**** Dataset ****
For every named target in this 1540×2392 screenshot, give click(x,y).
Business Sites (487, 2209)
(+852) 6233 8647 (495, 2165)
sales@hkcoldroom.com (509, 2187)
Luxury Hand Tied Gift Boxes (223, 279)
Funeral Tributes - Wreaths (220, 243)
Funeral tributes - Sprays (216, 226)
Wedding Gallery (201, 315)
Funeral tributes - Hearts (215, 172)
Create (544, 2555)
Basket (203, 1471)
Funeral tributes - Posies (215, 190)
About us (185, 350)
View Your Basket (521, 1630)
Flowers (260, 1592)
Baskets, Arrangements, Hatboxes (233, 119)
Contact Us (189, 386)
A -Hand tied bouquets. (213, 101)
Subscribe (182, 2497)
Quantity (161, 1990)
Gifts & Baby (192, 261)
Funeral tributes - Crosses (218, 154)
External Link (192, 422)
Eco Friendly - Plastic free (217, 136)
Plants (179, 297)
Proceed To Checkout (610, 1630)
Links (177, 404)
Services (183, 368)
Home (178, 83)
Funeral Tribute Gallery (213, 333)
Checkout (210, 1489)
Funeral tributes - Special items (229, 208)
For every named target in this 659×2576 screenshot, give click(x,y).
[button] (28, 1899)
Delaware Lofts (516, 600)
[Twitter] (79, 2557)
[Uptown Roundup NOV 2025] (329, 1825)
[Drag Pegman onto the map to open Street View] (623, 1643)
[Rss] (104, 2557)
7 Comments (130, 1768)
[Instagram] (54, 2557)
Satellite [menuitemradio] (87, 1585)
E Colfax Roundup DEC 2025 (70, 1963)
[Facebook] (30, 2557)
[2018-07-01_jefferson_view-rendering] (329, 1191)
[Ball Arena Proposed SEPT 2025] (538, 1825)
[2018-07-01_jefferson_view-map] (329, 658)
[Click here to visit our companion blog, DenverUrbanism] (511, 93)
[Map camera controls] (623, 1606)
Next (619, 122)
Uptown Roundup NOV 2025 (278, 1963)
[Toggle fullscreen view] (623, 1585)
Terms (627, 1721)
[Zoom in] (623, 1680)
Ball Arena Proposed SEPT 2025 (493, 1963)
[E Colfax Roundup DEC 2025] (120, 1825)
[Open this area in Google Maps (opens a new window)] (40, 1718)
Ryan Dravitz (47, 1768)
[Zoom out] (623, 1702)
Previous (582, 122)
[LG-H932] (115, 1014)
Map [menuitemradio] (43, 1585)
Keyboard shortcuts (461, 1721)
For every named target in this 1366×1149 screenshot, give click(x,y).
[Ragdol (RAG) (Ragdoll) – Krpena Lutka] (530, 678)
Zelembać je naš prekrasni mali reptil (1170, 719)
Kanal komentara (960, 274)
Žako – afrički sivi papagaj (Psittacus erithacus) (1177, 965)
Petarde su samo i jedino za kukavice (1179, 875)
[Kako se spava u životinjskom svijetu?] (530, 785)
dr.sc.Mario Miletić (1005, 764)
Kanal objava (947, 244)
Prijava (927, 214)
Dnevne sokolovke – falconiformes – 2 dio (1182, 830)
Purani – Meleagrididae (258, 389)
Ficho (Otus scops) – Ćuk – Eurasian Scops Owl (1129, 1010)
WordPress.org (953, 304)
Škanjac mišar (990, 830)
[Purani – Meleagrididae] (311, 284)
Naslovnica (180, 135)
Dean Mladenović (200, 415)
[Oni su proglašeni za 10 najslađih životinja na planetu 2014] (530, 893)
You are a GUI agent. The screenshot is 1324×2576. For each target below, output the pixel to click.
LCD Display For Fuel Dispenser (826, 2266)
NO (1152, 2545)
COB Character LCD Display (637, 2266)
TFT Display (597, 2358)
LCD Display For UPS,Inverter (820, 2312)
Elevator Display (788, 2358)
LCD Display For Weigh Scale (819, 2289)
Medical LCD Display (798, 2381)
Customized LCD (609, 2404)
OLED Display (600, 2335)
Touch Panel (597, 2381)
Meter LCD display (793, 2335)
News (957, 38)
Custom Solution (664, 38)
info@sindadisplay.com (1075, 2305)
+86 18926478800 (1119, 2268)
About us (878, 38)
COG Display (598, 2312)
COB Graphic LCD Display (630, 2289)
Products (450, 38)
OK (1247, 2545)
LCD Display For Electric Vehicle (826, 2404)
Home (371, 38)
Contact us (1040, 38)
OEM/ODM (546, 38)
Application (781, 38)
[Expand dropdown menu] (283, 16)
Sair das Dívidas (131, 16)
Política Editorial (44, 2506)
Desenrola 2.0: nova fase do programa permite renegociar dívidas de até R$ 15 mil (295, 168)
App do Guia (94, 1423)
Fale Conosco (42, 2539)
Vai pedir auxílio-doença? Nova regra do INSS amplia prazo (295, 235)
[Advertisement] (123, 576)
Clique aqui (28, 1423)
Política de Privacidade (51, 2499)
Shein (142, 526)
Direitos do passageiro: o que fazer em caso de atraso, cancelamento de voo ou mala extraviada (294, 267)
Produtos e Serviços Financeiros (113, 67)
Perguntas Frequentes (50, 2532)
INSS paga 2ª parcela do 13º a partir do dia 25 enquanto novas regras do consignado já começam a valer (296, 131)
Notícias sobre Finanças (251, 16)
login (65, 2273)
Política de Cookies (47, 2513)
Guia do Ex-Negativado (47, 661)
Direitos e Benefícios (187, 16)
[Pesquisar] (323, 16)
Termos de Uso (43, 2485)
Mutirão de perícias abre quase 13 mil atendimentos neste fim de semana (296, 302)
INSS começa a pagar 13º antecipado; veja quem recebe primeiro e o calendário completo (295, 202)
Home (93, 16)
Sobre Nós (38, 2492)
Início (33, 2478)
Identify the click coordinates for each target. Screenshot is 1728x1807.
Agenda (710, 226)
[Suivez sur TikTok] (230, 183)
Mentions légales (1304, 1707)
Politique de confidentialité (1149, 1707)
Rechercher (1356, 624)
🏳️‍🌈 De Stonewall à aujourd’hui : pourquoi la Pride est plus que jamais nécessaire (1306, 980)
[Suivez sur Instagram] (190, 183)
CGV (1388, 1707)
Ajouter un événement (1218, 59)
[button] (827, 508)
****
Task directions: What this exercise asks for is an exact copy of all the records.

Task output:
For every named target in this 1540×2392 screenshot, give click(x,y).
Business Sites (487, 2209)
(+852) 6233 8647 (495, 2165)
sales@hkcoldroom.com (509, 2187)
Luxury Hand Tied Gift Boxes (223, 279)
Funeral Tributes - Wreaths (220, 243)
Funeral tributes - Sprays (216, 226)
Wedding Gallery (201, 315)
Funeral tributes - Hearts (215, 172)
Create (544, 2555)
Basket (203, 1471)
Funeral tributes - Posies (215, 190)
About us (185, 350)
View Your Basket (521, 1630)
Flowers (260, 1592)
Baskets, Arrangements, Hatboxes (233, 119)
Contact Us (189, 386)
A -Hand tied bouquets. (213, 101)
Subscribe (182, 2497)
Quantity (161, 1990)
Gifts & Baby (192, 261)
Funeral tributes - Crosses (218, 154)
External Link (192, 422)
Eco Friendly - Plastic free (217, 136)
Plants (179, 297)
Proceed To Checkout (610, 1630)
Links (177, 404)
Services (183, 368)
Home (178, 83)
Funeral Tribute Gallery (213, 333)
Checkout (210, 1489)
Funeral tributes - Special items (229, 208)
For every named target in this 659×2576 screenshot, give click(x,y).
[button] (28, 1899)
Delaware Lofts (516, 600)
[Twitter] (79, 2557)
[Uptown Roundup NOV 2025] (329, 1825)
[Drag Pegman onto the map to open Street View] (623, 1643)
[Rss] (104, 2557)
7 Comments (130, 1768)
[Instagram] (54, 2557)
Satellite [menuitemradio] (87, 1585)
E Colfax Roundup DEC 2025 (70, 1963)
[Facebook] (30, 2557)
[2018-07-01_jefferson_view-rendering] (329, 1191)
[Ball Arena Proposed SEPT 2025] (538, 1825)
[2018-07-01_jefferson_view-map] (329, 658)
[Click here to visit our companion blog, DenverUrbanism] (511, 93)
[Map camera controls] (623, 1606)
Next (619, 122)
Uptown Roundup NOV 2025 (278, 1963)
[Toggle fullscreen view] (623, 1585)
Terms (627, 1721)
[Zoom in] (623, 1680)
Ball Arena Proposed SEPT 2025 (493, 1963)
[E Colfax Roundup DEC 2025] (120, 1825)
[Open this area in Google Maps (opens a new window)] (40, 1718)
Ryan Dravitz (47, 1768)
[Zoom out] (623, 1702)
Previous (582, 122)
[LG-H932] (115, 1014)
Map [menuitemradio] (43, 1585)
Keyboard shortcuts (461, 1721)
For every named target in this 1366×1149 screenshot, give click(x,y).
[Ragdol (RAG) (Ragdoll) – Krpena Lutka] (530, 678)
Zelembać je naš prekrasni mali reptil (1170, 719)
Kanal komentara (960, 274)
Žako – afrički sivi papagaj (Psittacus erithacus) (1177, 965)
Petarde su samo i jedino za kukavice (1179, 875)
[Kako se spava u životinjskom svijetu?] (530, 785)
dr.sc.Mario Miletić (1005, 764)
Kanal objava (947, 244)
Prijava (927, 214)
Dnevne sokolovke – falconiformes – 2 dio (1182, 830)
Purani – Meleagrididae (258, 389)
Ficho (Otus scops) – Ćuk – Eurasian Scops Owl (1129, 1010)
WordPress.org (953, 304)
Škanjac mišar (990, 830)
[Purani – Meleagrididae] (311, 284)
Naslovnica (180, 135)
Dean Mladenović (200, 415)
[Oni su proglašeni za 10 najslađih životinja na planetu 2014] (530, 893)
You are a GUI agent. The screenshot is 1324×2576. For each target below, output the pixel to click.
LCD Display For Fuel Dispenser (826, 2266)
NO (1152, 2545)
COB Character LCD Display (637, 2266)
TFT Display (597, 2358)
LCD Display For UPS,Inverter (820, 2312)
Elevator Display (788, 2358)
LCD Display For Weigh Scale (819, 2289)
Medical LCD Display (798, 2381)
Customized LCD (609, 2404)
OLED Display (600, 2335)
Touch Panel (597, 2381)
Meter LCD display (793, 2335)
News (957, 38)
Custom Solution (664, 38)
info@sindadisplay.com (1075, 2305)
+86 18926478800 (1119, 2268)
About us (878, 38)
COG Display (598, 2312)
COB Graphic LCD Display (630, 2289)
Products (450, 38)
OK (1247, 2545)
LCD Display For Electric Vehicle (826, 2404)
Home (371, 38)
Contact us (1040, 38)
OEM/ODM (546, 38)
Application (781, 38)
[Expand dropdown menu] (283, 16)
Sair das Dívidas (131, 16)
Política Editorial (44, 2506)
Desenrola 2.0: nova fase do programa permite renegociar dívidas de até R$ 15 mil (295, 168)
App do Guia (94, 1423)
Fale Conosco (42, 2539)
Vai pedir auxílio-doença? Nova regra do INSS amplia prazo (295, 235)
[Advertisement] (123, 576)
Clique aqui (28, 1423)
Política de Privacidade (51, 2499)
Shein (142, 526)
Direitos do passageiro: o que fazer em caso de atraso, cancelamento de voo ou mala extraviada (294, 267)
Produtos e Serviços Financeiros (113, 67)
Perguntas Frequentes (50, 2532)
INSS paga 2ª parcela do 13º a partir do dia 25 enquanto novas regras do consignado já começam a valer (296, 131)
Notícias sobre Finanças (251, 16)
login (65, 2273)
Política de Cookies (47, 2513)
Guia do Ex-Negativado (47, 661)
Direitos e Benefícios (187, 16)
[Pesquisar] (323, 16)
Termos de Uso (43, 2485)
Mutirão de perícias abre quase 13 mil atendimentos neste fim de semana (296, 302)
INSS começa a pagar 13º antecipado; veja quem recebe primeiro e o calendário completo (295, 202)
Home (93, 16)
Sobre Nós (38, 2492)
Início (33, 2478)
Identify the click coordinates for each target. Screenshot is 1728x1807.
Agenda (710, 226)
[Suivez sur TikTok] (230, 183)
Mentions légales (1304, 1707)
Politique de confidentialité (1149, 1707)
Rechercher (1356, 624)
🏳️‍🌈 De Stonewall à aujourd’hui : pourquoi la Pride est plus que jamais nécessaire (1306, 980)
[Suivez sur Instagram] (190, 183)
CGV (1388, 1707)
Ajouter un événement (1218, 59)
[button] (827, 508)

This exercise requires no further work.